Menjadi pertanyaan seberapa besar harga BBM ini bakal turun itu yang ditunggu. Pihak PT Pertamina (Persero) meminta Pemerintah agar penurunan harga BBM tidak terlalu besar mengingat dalam beberapa pekan terakhir harga minyak dunia bergerak menguat. Meski saat ini bertahan di level US$40 per barel.
“Masukan kami, periode tiga bulanan, berarti 1 Juli nanti evaluasi, Juli itu libur sekolah dan puasa, sekarang ini sudah mulai naik lah harga minyak dunia, kalau (harga minyak dunia) naik, apa pemerintah siap ketika 1 Juli harus melakukan perubahan harga BBM dan itu arahnya naik padahal ada puasa dan mendekati lebaran,” tandas Direktur Pemasaran PT Pertamina (Persero) Ahmad Bambang dalam diskusi publik bertajuk Stabilisasi Harga BBM untuk Pertumbuhan Ekonomi yang digelar E2S bekerja sama dengan Siar Institute di Jakarta, Selasa 29 Maret 2016.

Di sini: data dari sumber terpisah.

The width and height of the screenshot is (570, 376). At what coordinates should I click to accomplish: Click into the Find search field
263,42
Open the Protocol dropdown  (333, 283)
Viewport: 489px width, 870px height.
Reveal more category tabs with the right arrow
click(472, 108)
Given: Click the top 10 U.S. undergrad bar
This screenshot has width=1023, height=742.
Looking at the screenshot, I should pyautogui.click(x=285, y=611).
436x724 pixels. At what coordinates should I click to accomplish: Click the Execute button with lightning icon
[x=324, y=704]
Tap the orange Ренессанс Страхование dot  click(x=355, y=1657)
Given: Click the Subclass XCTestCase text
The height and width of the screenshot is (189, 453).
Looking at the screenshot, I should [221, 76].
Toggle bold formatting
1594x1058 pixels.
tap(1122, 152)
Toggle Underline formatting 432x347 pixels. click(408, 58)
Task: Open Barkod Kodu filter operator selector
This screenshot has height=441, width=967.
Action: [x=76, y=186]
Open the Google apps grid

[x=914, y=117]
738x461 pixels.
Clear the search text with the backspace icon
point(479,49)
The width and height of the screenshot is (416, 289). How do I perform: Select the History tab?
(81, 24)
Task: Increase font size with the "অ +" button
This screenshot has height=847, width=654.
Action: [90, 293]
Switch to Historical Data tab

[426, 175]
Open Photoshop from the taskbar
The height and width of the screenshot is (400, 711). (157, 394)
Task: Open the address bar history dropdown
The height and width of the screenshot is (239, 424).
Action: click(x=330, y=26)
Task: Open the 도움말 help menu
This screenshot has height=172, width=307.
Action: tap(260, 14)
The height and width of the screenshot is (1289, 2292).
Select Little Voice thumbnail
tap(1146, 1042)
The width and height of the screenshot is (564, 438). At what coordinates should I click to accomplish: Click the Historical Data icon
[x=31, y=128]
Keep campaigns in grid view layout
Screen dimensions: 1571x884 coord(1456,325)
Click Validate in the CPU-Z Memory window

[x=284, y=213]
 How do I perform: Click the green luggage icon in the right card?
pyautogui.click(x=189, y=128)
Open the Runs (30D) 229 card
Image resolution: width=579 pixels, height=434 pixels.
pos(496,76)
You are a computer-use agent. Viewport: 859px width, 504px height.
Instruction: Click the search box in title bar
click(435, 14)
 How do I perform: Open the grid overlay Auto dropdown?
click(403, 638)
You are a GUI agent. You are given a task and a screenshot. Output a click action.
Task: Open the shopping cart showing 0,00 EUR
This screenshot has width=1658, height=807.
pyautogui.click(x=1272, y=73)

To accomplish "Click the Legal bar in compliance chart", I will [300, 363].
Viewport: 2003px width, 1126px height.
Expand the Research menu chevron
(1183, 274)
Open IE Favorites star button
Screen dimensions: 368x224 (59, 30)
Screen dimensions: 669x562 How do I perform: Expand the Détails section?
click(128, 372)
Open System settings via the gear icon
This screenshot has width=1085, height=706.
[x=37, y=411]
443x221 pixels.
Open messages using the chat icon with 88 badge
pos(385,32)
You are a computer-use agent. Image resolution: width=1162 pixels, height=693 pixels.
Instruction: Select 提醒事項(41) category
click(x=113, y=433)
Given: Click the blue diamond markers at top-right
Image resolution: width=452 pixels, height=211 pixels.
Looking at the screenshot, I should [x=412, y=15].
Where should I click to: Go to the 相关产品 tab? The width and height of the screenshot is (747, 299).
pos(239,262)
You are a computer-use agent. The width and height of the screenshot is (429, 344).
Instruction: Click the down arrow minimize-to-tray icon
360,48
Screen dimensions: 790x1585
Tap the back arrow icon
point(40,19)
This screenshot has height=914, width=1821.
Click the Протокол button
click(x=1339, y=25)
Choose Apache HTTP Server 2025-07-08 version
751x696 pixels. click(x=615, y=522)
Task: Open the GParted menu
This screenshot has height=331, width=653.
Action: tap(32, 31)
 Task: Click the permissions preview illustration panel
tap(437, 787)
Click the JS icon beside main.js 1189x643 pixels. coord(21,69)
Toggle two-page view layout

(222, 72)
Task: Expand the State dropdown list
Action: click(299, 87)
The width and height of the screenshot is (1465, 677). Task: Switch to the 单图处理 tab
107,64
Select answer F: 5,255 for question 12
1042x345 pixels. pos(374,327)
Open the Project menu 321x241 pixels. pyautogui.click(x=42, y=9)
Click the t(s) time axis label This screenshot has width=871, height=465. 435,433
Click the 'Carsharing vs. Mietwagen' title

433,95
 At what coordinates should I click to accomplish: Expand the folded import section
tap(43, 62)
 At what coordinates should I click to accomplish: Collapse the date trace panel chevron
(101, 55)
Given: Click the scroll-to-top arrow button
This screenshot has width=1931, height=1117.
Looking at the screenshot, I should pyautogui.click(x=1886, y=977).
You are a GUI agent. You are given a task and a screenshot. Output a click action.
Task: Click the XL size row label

Pertimbangan lain jika penurunan terlalu tajam ketika harga minyak dunia menguat dalam tiga bulan ke depan, Pemerintah sulit untuk menaikan harga BBM. Mengingat periode tiga bulan mendatang tepat di bulan Juli akan ada bulan puasa menjelang Lebaran dan juga liburan anak sekolah. Sangat riskan jika Pemerintah dalam situasi seperti itu mengambil keputusan menaikan harga minyak.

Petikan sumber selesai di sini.